Most startups make the mistake of thinking that all they need is an introduction to a venture capitalist and money will be thrown their way.”

This, as SeedStage.com goes on to point out, is far from the truth. Venture capital firms have mushroomed, and they have also grown in size and tend to invest in later stage deals. They can barely sift through all the business plans which cross their desk.

Companies like SeedStage.com act as intermediaries, taking on the task of grooming the company. It helps “to build its core team, validate the market, develop the value proposition and business model, forge alliances and service partner relationships, and refine the investor presentation. Once readied, the startup is introduced to a widening circle of investors targeting appropriate industry, stage, valuation, and investment level. ” At the same time , the intermediary is assisting VCs in their screening process. Ultimately, an intermediary company, “brings together pre-screened and qualified entrepreneurs, mentors, investors, and service providers to facilitate funding and growth.”

These companies make their money when a deal is consummated between a company and an investor. Although this will cost a company some stock, it could be money well spent, in that valuable time may well be saved in securing investment capital.

Other Investors

Corporate Investors

Corporate investors invest for strategic reasons. They may wish to reduce time to market, or eliminate industry competition.
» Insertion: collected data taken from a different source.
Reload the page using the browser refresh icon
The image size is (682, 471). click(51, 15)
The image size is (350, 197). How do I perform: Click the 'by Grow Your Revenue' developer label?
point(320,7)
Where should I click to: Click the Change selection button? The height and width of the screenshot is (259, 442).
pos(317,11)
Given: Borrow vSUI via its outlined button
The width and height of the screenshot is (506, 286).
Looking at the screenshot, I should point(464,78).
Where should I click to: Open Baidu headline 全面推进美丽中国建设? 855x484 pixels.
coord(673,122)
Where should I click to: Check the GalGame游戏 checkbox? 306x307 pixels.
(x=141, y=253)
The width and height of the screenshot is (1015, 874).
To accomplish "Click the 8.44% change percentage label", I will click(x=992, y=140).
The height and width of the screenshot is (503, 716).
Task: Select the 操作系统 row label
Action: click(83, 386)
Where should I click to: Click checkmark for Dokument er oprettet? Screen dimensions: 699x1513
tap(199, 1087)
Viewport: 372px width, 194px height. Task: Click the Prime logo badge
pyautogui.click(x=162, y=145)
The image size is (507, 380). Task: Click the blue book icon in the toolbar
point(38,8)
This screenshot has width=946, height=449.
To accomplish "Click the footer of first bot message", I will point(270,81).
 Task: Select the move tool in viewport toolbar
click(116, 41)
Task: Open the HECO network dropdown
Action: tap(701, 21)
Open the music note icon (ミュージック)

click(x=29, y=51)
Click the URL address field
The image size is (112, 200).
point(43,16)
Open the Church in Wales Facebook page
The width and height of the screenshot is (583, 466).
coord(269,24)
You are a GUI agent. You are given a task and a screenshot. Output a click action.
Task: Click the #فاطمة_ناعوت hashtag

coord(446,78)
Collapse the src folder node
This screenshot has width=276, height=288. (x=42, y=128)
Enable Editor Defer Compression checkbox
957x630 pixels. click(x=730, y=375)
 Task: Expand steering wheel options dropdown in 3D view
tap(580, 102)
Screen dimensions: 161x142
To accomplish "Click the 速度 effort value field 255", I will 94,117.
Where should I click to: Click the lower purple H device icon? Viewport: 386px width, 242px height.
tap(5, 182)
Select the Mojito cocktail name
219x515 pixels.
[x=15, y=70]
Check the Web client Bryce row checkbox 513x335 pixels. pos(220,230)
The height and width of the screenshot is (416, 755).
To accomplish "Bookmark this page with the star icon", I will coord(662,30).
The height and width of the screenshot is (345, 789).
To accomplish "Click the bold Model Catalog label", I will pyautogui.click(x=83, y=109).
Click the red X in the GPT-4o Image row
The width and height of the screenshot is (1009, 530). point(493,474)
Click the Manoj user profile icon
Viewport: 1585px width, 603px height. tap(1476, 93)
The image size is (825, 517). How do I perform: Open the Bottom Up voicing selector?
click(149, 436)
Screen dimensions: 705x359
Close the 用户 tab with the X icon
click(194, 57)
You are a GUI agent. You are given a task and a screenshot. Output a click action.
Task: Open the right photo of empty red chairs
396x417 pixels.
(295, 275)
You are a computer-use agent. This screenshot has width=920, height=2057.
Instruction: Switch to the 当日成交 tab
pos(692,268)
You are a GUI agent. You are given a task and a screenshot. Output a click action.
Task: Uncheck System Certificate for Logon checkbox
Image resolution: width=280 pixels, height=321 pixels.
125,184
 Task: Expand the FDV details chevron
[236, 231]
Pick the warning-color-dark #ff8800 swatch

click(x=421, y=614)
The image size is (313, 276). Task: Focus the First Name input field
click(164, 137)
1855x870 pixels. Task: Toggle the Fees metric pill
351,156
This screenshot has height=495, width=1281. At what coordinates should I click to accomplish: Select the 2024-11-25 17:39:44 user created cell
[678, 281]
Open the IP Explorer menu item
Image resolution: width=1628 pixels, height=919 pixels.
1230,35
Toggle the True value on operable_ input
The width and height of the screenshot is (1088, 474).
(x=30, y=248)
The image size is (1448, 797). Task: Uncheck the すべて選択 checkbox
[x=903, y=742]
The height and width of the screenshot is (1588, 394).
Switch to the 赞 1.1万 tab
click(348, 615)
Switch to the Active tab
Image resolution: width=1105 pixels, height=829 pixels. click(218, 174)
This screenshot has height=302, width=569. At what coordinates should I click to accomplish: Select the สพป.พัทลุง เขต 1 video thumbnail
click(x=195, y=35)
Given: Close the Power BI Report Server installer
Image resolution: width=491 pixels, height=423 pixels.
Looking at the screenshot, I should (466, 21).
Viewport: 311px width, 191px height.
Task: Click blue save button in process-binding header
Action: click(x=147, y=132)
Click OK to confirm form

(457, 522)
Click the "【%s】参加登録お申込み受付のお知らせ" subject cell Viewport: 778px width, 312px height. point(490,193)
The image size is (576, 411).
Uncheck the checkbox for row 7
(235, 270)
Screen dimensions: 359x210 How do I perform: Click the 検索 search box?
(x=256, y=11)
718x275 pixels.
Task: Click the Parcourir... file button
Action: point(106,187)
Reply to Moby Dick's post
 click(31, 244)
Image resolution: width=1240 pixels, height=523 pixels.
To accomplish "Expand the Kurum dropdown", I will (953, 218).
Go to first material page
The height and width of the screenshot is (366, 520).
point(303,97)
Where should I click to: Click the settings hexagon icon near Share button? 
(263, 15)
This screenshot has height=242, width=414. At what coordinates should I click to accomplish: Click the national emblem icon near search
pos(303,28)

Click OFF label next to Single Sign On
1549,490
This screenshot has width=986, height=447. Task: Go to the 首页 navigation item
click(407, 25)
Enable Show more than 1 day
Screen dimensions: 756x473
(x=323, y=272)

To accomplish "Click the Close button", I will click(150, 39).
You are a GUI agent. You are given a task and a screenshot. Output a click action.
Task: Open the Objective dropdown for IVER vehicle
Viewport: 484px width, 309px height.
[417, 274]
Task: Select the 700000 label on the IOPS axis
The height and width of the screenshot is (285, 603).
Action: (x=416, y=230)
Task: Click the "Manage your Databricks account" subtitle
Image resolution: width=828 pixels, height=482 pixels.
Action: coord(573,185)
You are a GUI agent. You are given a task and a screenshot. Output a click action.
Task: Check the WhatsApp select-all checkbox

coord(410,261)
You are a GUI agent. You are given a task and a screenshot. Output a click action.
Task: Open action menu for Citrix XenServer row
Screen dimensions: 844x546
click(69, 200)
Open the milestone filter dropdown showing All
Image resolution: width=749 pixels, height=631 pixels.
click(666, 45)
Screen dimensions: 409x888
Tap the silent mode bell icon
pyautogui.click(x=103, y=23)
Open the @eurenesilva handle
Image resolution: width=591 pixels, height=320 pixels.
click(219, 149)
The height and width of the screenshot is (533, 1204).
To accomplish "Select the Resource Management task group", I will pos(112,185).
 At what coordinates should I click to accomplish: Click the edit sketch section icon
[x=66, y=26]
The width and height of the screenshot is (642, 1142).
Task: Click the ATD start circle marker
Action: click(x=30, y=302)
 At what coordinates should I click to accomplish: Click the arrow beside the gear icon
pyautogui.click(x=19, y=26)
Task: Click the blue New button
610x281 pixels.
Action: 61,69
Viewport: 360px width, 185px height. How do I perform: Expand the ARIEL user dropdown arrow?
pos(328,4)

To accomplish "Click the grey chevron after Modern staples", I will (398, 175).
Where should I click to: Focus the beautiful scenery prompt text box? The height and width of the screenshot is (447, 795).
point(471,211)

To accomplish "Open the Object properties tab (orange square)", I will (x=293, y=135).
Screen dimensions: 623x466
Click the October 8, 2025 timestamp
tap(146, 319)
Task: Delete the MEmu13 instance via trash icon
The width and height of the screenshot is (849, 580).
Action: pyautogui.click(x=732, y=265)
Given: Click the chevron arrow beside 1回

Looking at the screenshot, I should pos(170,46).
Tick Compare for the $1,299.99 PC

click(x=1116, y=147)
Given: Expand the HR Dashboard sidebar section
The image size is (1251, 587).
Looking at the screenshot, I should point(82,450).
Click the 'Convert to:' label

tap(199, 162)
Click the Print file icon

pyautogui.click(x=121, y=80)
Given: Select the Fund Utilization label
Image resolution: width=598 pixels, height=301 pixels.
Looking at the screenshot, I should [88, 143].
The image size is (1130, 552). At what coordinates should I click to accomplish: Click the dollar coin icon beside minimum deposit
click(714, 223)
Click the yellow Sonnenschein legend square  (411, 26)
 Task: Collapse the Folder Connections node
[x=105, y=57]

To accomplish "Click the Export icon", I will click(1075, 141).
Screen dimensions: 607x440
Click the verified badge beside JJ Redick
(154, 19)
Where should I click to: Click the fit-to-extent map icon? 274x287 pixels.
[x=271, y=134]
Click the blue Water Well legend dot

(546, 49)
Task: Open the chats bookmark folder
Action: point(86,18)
If your company offers a product or service which dovetails nicely with a large coporation, a merger or acquisition could be a very profitable way to take your company to the next level and also get a lot of sophisticated, high level support in running your business

Institutional Investors

Institutional investors may approach you before an IPO, or initial public offering. Their goal is to enhance their financial returns. They will only talk to you one or two times a year, and don’t bring any added value, other than their investment to your company.

Only You Can Decide Where Your Money Should Come From

We know your family and friends believe in you, and there’s a pretty good chance some angel investors will also.

A growing number of women are getting VC financing today and more VC firms have women on their boards.

The most important part of the funding process, initially, is to decide what’s right for you. Do you want to bootstrap and be independent? If so, you may be happier doing that, and winding up with a larger piece of a smaller pie. But be aware that no investor will put money into just you. They are too afraid you will be hit by the proverbial bus or struck by lightening. If, on the other hand, you are willing to work hard on your business plan, develop a team, and be mentored by the advisors you will take on with VC financing, then that is a way which may lead to fame and fortune, which is a pretty good head start toward happiness.